* **Problem**
Set down every line from the one with "Viewport: 923px width, 432px height." to the end of the entries, both ends included, exactly as it reads and without pictures.

* **Records for the exercise**
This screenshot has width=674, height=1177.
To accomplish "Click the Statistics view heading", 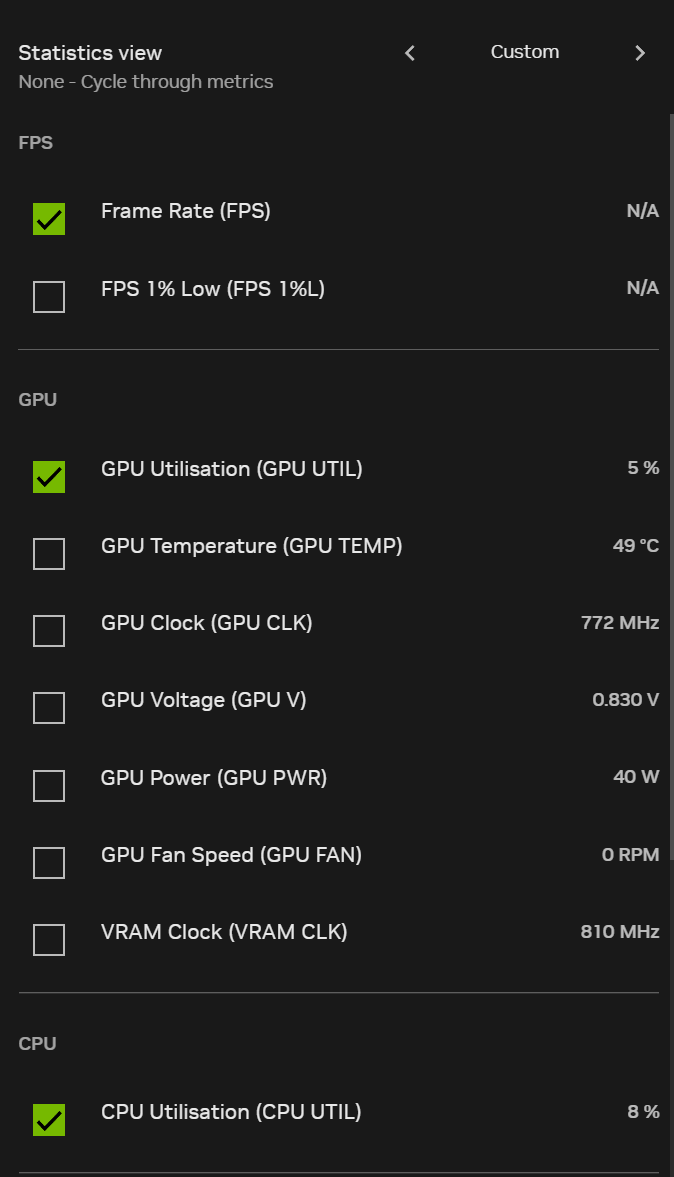I will click(x=90, y=53).
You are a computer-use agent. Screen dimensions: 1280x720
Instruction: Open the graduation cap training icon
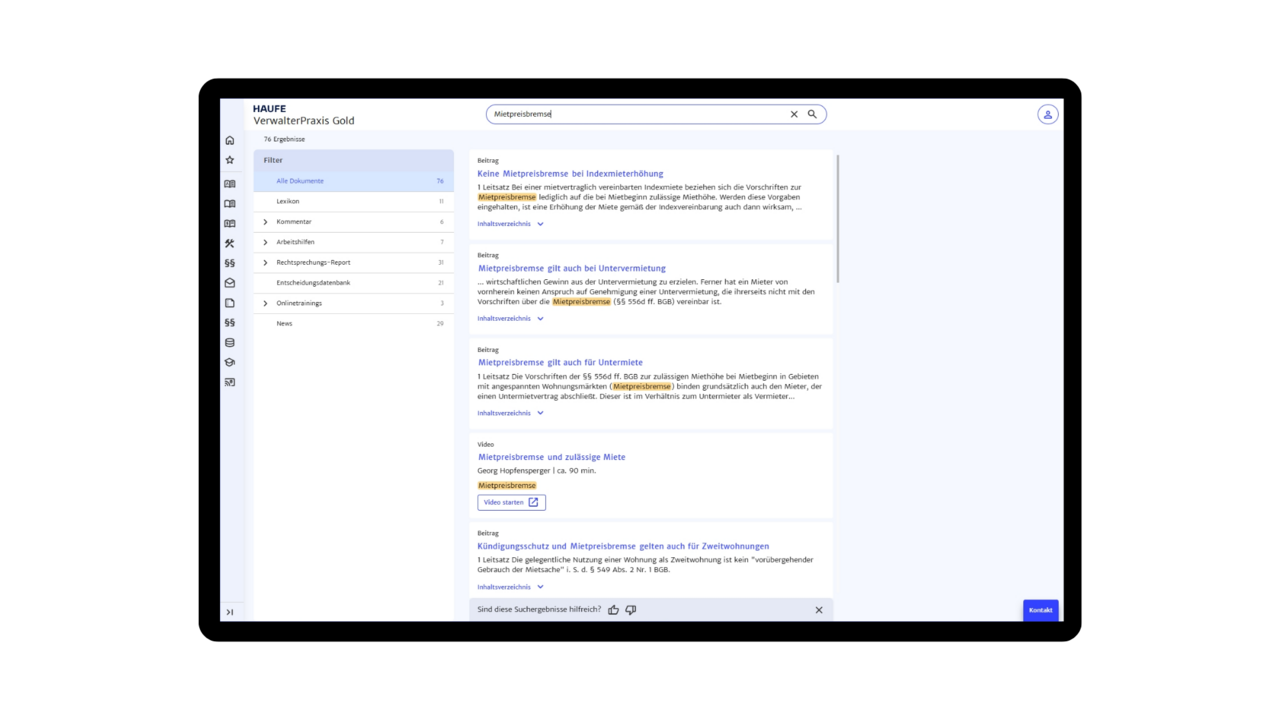tap(230, 363)
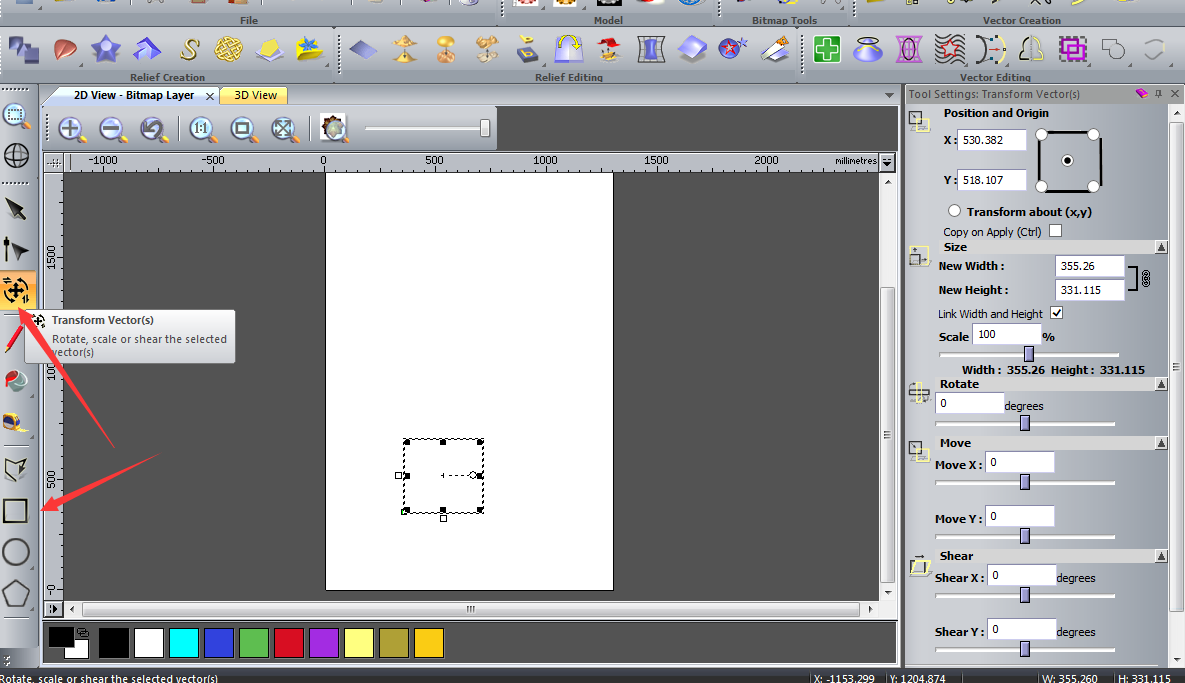Click the gold letter S relief icon
Image resolution: width=1185 pixels, height=683 pixels.
pos(189,48)
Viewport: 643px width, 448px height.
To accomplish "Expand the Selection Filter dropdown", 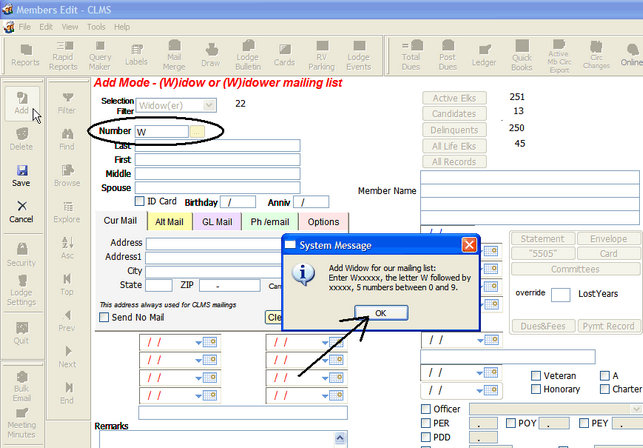I will [208, 104].
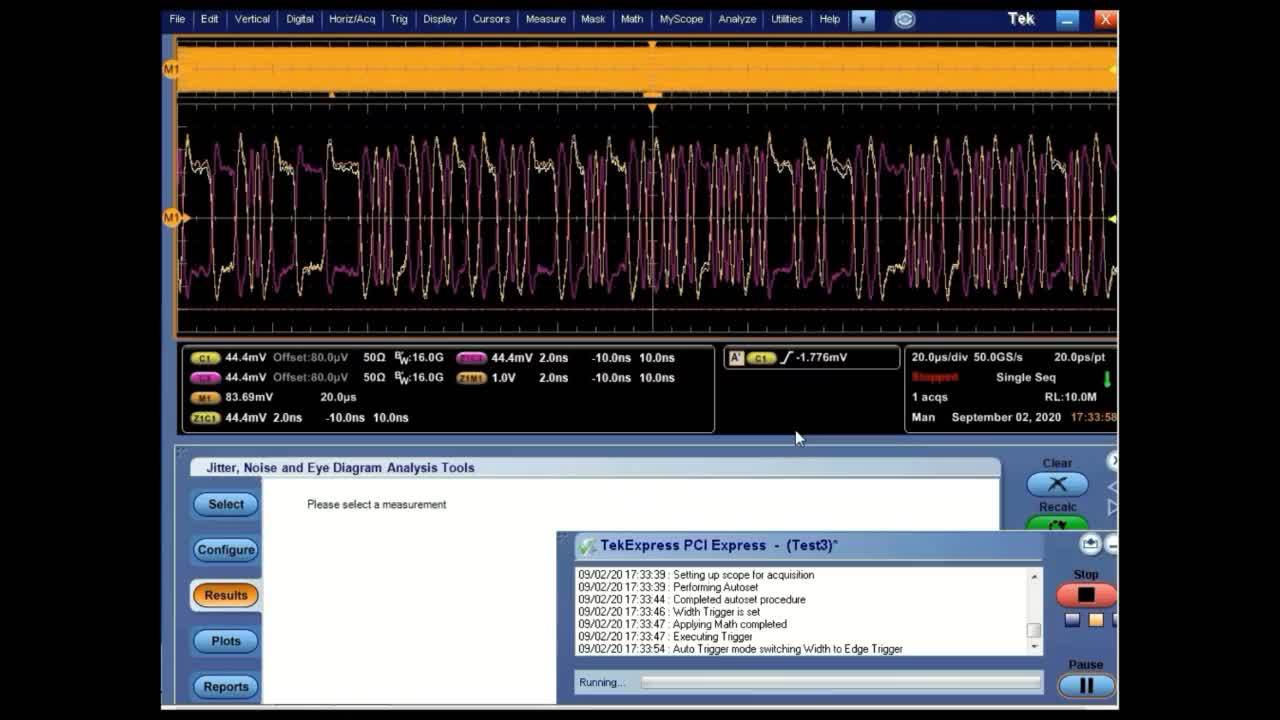Image resolution: width=1280 pixels, height=720 pixels.
Task: Click the Select button in Jitter tools
Action: tap(225, 504)

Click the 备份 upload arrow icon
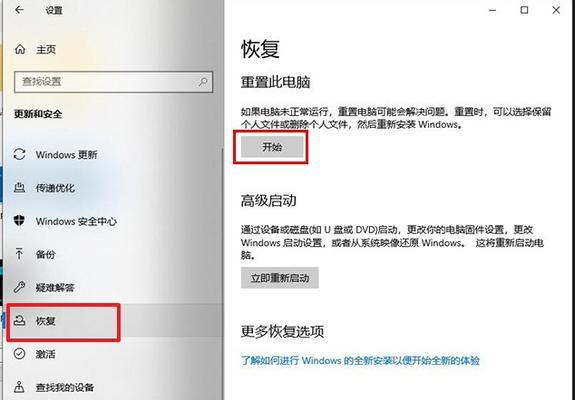click(x=19, y=254)
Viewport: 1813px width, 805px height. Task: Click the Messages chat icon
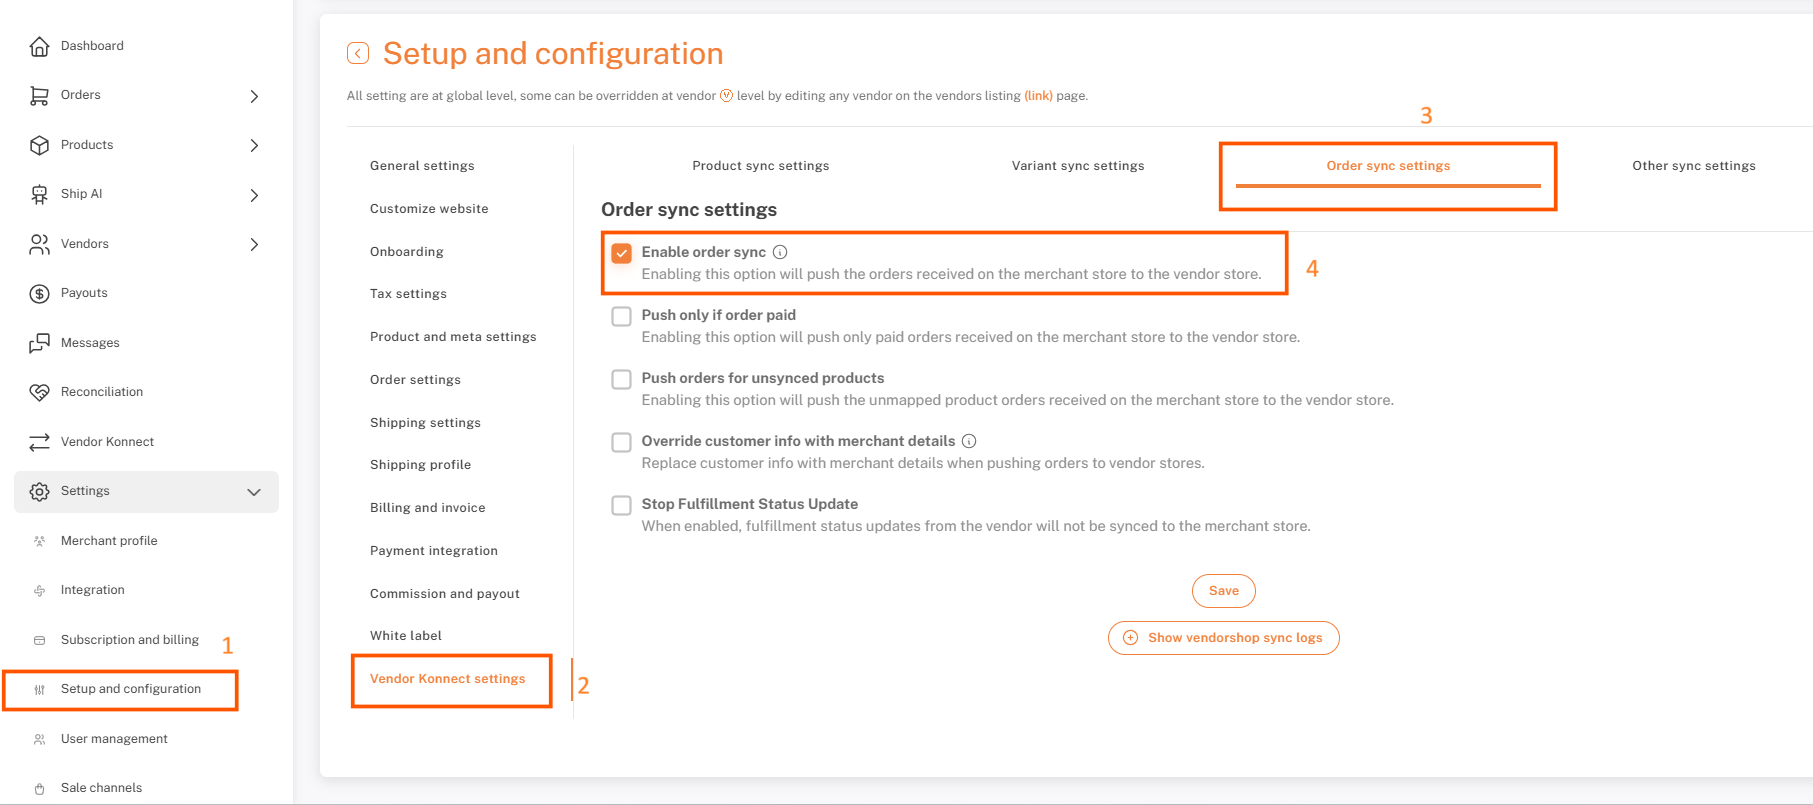39,343
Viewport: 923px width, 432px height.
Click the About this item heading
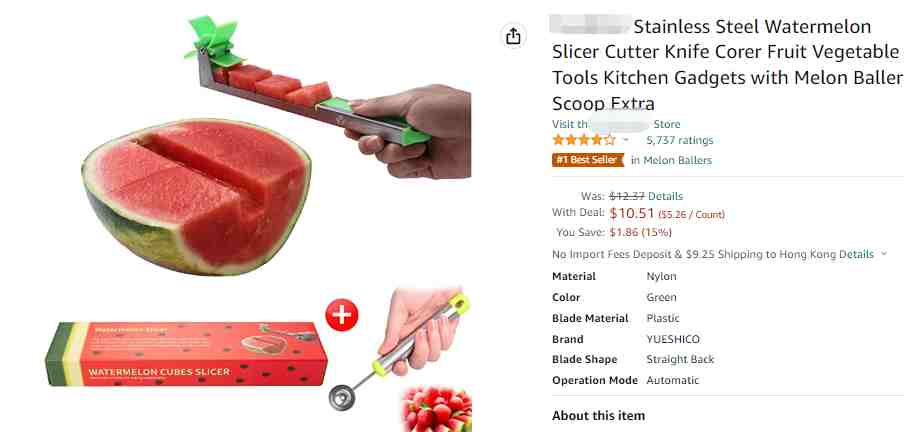tap(598, 415)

* **Response below**
Viewport: 923px width, 432px height.
Click the About this item heading
tap(598, 415)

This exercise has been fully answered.